Et qui dit aventureux dit passionnant : ce qui est sûr c’est que les Death Pedals ne se contentent pas de jouer tout le temps sur le même tableau et de nous rabâcher les mêmes recettes colériques. Rarement lente, parfois mid-temp ou souvent (très) rapide, lourde ou plus aérée, noise ou punk, garage ou mélodique, une composition du groupe possède toujours son lot de surprise et d’attrait. Et d’instinct. De quoi tenir l’auditeur en haleine, de lui en donner toujours plus. Et il est impossible de décrocher tout au long de ces deux faces et de ces dix titres à la classe indéniable. Car si les anglais savent parfaitement faire du bruit, aiment tronçonner de la guitare et étaler des lignes de basse dantesques dans la plus pure tradition du noise rock – aka façon 90’s –, ils possèdent aussi ce quelque chose en plus qui fait toute la différence : plus de chair, plus de sang et surtout plus de cœur.
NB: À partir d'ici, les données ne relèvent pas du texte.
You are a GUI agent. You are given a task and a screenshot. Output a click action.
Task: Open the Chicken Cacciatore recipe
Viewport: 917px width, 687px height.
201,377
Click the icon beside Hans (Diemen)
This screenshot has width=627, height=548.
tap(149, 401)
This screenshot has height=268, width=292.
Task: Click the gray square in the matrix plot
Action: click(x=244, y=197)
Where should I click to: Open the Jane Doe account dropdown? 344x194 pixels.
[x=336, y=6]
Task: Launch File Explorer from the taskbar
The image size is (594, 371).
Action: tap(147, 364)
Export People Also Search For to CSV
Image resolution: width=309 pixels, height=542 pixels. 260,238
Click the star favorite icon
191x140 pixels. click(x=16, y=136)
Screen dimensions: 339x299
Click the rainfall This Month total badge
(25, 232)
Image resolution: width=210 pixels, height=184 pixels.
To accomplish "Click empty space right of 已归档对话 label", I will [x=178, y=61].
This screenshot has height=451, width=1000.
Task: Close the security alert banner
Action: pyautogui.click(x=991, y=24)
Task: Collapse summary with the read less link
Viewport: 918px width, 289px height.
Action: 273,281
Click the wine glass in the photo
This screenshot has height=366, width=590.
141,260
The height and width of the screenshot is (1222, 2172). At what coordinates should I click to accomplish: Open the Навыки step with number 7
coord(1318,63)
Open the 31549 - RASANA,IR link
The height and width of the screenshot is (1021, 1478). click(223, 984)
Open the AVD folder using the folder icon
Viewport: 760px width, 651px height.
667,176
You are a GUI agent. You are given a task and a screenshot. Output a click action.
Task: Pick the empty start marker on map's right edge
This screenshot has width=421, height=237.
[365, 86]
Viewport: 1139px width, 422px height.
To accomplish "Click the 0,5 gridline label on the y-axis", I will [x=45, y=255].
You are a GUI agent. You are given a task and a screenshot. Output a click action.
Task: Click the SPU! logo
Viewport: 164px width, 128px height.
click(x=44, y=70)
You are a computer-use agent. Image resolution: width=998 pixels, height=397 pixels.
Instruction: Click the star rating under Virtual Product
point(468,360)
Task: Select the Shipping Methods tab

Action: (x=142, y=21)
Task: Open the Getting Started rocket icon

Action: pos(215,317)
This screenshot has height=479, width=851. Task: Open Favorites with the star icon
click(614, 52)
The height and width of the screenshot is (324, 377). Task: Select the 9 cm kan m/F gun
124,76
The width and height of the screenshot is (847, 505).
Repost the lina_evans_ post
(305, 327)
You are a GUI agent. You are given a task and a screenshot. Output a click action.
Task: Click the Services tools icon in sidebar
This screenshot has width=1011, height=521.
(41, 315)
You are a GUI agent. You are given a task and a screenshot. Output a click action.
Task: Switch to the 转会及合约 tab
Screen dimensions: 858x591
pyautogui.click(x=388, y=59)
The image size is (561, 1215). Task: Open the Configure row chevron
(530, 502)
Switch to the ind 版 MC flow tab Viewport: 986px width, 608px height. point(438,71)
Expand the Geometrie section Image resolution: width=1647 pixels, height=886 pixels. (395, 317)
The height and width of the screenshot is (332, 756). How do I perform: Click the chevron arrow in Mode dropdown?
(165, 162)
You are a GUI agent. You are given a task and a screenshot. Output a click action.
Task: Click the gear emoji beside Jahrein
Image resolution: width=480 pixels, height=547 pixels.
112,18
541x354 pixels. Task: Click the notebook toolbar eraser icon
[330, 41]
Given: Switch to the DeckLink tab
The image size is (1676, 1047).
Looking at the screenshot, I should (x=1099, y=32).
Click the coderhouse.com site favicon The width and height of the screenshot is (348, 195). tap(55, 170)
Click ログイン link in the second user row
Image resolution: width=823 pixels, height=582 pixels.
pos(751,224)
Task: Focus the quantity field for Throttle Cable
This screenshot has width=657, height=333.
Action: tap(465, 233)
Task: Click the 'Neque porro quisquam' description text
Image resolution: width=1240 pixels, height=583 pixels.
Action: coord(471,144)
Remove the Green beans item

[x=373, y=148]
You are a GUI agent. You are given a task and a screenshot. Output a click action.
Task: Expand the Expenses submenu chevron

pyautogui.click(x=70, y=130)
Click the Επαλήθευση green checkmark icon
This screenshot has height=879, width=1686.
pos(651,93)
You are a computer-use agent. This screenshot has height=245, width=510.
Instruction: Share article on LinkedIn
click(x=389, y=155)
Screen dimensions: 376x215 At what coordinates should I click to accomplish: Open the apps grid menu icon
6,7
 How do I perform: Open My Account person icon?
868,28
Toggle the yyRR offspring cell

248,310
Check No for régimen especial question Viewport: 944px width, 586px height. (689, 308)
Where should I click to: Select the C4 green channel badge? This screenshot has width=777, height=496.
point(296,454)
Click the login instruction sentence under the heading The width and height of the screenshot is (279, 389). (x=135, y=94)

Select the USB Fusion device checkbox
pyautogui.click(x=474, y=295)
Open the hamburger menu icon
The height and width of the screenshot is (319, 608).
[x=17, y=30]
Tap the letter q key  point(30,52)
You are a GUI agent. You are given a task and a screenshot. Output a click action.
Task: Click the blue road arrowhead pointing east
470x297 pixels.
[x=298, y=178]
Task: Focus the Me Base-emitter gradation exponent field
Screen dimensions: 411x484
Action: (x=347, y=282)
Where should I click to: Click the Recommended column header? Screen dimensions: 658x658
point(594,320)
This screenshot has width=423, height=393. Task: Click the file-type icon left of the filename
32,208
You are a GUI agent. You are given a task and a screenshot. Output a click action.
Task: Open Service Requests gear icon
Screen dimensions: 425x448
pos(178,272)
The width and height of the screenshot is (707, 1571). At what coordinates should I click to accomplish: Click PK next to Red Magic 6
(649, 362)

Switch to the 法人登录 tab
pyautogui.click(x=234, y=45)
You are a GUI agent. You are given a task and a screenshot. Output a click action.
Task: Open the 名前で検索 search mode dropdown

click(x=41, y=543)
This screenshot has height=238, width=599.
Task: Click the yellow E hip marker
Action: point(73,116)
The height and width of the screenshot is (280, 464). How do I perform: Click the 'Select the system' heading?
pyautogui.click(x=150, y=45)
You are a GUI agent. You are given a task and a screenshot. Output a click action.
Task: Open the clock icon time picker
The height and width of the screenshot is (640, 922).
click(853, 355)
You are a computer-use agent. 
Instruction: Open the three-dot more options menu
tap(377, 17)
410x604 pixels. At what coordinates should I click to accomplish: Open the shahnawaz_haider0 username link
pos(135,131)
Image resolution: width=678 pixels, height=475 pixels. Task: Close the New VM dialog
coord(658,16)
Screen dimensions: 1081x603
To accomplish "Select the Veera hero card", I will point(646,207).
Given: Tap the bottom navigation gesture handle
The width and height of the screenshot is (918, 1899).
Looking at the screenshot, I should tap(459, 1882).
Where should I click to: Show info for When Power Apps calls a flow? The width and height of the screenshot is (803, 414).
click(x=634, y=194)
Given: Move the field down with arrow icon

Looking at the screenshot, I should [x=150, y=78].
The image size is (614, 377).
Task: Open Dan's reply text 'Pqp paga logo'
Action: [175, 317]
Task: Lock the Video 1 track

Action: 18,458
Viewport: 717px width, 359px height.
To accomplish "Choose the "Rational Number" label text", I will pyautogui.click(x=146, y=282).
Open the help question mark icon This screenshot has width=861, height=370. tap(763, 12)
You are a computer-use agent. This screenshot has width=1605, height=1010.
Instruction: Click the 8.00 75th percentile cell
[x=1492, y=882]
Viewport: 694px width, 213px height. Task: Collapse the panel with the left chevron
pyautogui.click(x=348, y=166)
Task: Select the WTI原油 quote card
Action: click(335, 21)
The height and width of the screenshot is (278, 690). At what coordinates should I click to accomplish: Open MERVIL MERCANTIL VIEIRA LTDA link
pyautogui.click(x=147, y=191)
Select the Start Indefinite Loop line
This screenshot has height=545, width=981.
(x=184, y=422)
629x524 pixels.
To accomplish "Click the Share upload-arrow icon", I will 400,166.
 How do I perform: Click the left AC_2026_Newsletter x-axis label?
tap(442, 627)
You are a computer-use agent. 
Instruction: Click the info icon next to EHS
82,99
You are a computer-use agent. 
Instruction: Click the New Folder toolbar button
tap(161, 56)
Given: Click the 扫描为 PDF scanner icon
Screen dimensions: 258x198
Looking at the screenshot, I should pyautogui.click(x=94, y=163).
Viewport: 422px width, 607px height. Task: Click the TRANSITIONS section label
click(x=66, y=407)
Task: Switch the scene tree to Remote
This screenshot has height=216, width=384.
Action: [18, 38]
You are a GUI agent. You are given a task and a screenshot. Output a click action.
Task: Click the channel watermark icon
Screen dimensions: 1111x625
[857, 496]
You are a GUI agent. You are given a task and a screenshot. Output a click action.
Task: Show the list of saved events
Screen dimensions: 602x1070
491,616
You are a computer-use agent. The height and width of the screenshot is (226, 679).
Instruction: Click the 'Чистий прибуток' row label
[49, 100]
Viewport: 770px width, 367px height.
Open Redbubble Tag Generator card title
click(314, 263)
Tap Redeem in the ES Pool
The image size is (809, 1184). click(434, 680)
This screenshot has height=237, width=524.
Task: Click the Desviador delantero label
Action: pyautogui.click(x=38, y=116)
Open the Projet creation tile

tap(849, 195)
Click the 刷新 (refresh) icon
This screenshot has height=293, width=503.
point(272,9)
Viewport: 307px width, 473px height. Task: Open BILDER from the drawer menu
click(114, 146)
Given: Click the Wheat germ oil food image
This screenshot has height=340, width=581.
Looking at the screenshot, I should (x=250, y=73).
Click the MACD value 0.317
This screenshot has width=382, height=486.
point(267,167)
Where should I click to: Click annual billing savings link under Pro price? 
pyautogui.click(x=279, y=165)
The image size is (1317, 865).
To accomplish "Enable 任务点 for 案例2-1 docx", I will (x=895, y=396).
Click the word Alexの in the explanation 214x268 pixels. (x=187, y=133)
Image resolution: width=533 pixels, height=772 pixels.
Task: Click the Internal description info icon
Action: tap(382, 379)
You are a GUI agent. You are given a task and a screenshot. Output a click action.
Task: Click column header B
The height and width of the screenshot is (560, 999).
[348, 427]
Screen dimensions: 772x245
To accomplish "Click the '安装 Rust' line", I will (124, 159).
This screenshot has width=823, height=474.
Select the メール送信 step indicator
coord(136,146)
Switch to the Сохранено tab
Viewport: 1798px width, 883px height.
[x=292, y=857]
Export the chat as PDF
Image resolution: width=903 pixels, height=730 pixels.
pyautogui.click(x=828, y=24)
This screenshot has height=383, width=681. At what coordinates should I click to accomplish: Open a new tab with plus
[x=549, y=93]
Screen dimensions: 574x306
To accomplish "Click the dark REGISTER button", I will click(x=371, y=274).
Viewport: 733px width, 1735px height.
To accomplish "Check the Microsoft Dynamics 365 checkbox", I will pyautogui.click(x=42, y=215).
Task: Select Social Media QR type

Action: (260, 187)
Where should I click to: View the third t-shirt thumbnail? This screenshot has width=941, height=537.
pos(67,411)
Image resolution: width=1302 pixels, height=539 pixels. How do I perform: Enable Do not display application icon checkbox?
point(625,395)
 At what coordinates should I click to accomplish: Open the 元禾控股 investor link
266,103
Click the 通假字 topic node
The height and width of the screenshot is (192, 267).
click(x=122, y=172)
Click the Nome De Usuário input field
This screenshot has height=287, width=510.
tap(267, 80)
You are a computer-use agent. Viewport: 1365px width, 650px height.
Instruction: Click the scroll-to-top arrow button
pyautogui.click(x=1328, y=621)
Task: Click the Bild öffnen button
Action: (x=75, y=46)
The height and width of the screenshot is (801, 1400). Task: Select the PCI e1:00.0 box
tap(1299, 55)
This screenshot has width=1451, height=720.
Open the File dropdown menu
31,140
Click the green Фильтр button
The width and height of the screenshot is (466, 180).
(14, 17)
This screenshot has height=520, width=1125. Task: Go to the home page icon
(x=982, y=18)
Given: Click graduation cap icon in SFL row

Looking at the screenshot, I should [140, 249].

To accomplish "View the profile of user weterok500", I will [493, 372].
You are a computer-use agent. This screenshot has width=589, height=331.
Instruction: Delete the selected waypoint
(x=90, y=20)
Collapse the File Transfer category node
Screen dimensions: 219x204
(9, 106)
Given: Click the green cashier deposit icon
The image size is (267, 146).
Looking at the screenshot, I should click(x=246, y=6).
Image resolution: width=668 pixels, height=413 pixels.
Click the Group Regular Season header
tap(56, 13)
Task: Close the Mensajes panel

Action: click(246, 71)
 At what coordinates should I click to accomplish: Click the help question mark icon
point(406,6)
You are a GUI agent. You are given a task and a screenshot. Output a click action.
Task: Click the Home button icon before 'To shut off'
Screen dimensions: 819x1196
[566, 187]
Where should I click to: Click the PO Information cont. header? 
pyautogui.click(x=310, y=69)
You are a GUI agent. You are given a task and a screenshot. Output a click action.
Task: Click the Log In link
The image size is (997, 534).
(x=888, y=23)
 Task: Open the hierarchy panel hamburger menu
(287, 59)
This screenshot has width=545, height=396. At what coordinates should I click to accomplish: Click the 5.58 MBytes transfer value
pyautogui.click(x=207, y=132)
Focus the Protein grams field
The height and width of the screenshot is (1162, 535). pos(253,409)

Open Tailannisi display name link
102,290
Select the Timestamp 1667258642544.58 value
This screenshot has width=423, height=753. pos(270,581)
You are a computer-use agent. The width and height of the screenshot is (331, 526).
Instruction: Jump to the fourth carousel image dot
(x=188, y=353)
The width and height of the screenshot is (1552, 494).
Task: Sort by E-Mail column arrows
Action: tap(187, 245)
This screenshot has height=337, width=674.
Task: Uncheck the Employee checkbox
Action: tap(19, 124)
Le tout sans avoir invariablement recours à la tentation du gras surchauffé, plombé et grésillant. Toujours cette pointe exemplaire de finesse derrière les murs de guitares et les rythmiques implacables. Cette volonté de séduire et d’étreindre plutôt que de tout écraser systématiquement. Encore un groupe qui donne une vraie leçon de musique et de vie. RIP et merci pour tout.